◆ Exercise: Go to the line containing "You are a GUI" in the records below and retype from there through the final line, exactly.

[Opening Supplied data section]

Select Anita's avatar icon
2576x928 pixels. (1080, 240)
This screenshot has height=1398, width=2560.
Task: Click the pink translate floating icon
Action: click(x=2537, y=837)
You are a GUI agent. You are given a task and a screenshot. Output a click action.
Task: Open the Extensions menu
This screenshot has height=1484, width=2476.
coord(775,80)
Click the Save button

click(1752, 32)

[Closing Supplied data section]

◆ Completed task:
You are a GUI agent. You are given a task and a screenshot. Output a click action.
Task: Open the Extensions menu
This screenshot has height=1484, width=2476.
coord(775,80)
Click the Save button

click(1752, 32)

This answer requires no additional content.